2017年是父親的九十壽辰,我們一家三口,早早安排好行程,回去給老人祝壽。壽宴很熱鬧,四世同堂、幾十口子的大家庭聚齊,老人即興慷慨激昂地發表了演講。我將那篇“我的父親”作為生日禮物呈給老人,他非常認真地讀完,微笑道:“雖有些過譽,但全部都是事實”。這篇文章當時隻發到加拿大西安籍朋友群裏。因為群裏的朋友大多與父親某過麵,有些更是相識已久,父親的經曆、人品、談吐給大家留下了深刻印象。他們回國探親或出差到西安,常常會抽出時間探望父親。文章在群裏引起熱議,我將大家的評語一一念給老人聽。父親記憶力很好,清楚地記著他們的名字及交往的情景,一邊聽,一邊詢問著這些朋友的近況。此時的父親雖病魔纏身,但狀態尚好,生活基本能自理。由於前列腺疾病嚴重,晚間起夜頻繁,老人不願打擾兒女,仍堅持獨居一處。平時妹妹中午為他準備兩頓飯,周末家人們輪流過來陪伴。

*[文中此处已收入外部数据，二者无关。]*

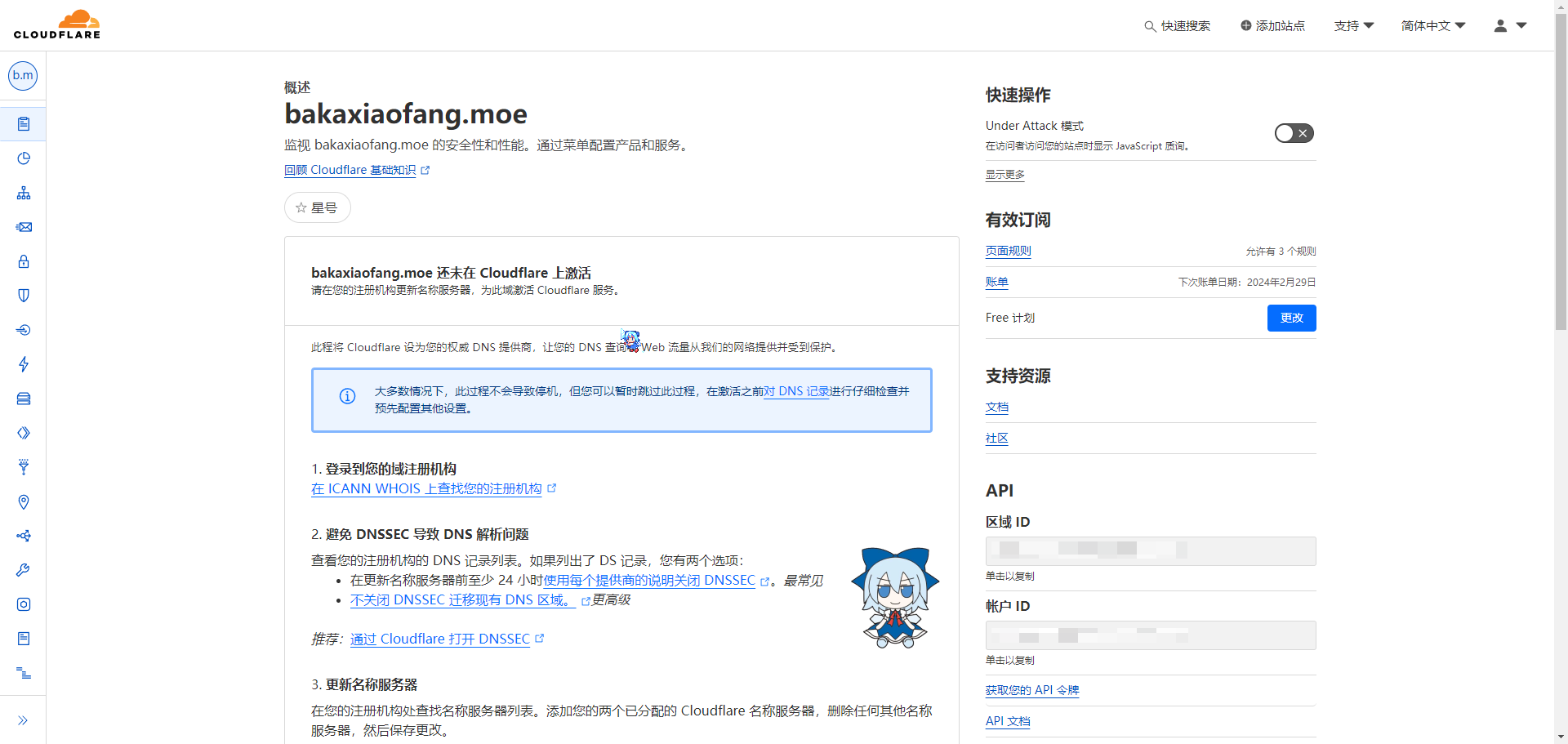Open the user account dropdown
The height and width of the screenshot is (744, 1568).
[x=1510, y=26]
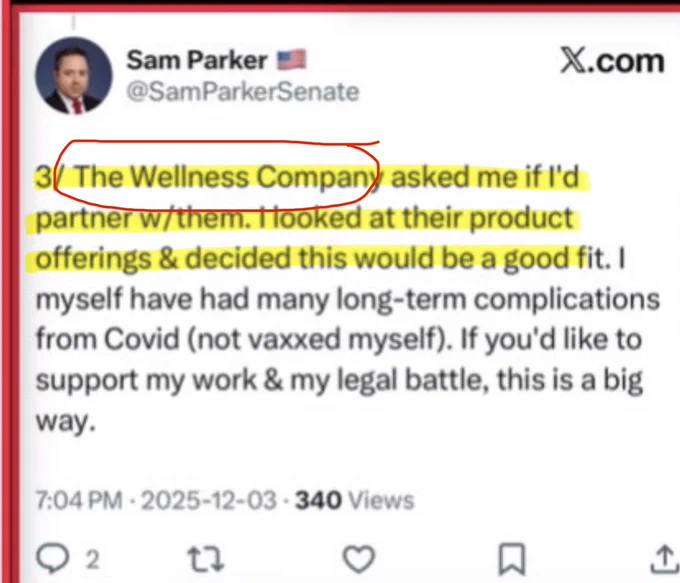The image size is (680, 583).
Task: View the 340 Views analytics count
Action: (355, 500)
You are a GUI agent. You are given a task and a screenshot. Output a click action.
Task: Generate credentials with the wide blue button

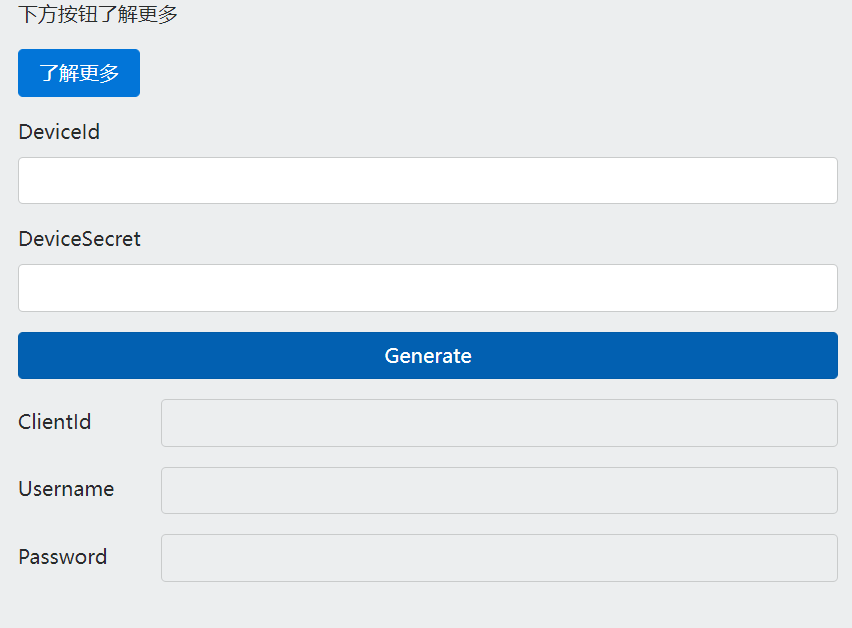pos(427,356)
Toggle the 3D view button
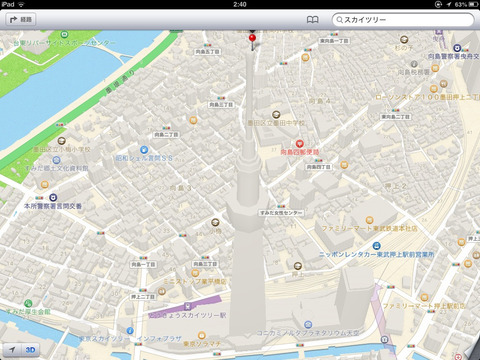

時間來到2018年,計劃4、5月份回國。父親的生日在那個時間段裏,春暖花開的時節也方便陪老人四處走走。春節前,得知父親患肺炎住院了,從電話機裏都能聽到劇烈的咳嗽聲。病情稍有好轉,父親要求回家恢複。不料一周後,情況突然惡化,再度入院。肺炎引發心衰、腎衰,醫院通知家屬,做好思想準備。我這邊趕緊改變行程,請假、買機票。出發的前一天晚上,妹妹打來電話,哽咽著說:“爸這次恐怕真的挺不過去了……”。忐忑不安地登上飛機,腦子裏胡思亂想起來:飛機票價是1184元,座位號是44D,難道……。海南航空的飛機升空後,有Wi-Fi信號。不時打開手機,查看著微信裏的消息。在北京機場候機時,侄子發來信息:二叔,我的飛機11點到,在取行李處等你。心頭更是一緊:在澳門大學讀博、功課異常繁忙的侄子也回來了……。

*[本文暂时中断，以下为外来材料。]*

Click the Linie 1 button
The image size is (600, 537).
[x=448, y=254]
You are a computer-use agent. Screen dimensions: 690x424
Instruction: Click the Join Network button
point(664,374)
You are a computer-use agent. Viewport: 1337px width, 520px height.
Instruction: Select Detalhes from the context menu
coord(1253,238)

淩晨12:30出機場,一坐上妹夫的車,就急忙打電話,要求替換在醫院陪護的妹妹。嘴上說:有時差,睡不著;心裏的潛台詞是:萬一……。父親接過電話:“別過來,回去休息”,微弱、嘶啞的嗓音裏依然透出威嚴。沒心思睡覺,第二天一大早就趕到醫院。父親一直在輸液,說話幾乎發不出聲。由於他的聽力也不好,同他交流,隻能嘴對著他的耳朵說,耳朵貼著他的嘴聽。但父親依然不改往日的風格:強迫自己進食;準點吃藥,哪些藥是飯前吃的,哪些是隨飯吃的,哪些是飯後吃的,一一交代;不時地指指吊瓶,叮囑我:完了就叫護士來換瓶或拔針。在醫院呆了幾個小時後,懸著心漸漸放下來:盡管我不懂醫,但憑著對父親過往經曆的了解,以及他目前的精神狀態,這一關他還是能闖過來!由父親一手帶大的侄子也同意我的觀點:“爺爺有超強的毅力,異於常人的生命力!這病放到別人身上,早過去了!”。由於還在倒時差,我要求值夜班:晚上10點到醫院,上午10點離開,其他時間關掉手機、座機,在家睡覺。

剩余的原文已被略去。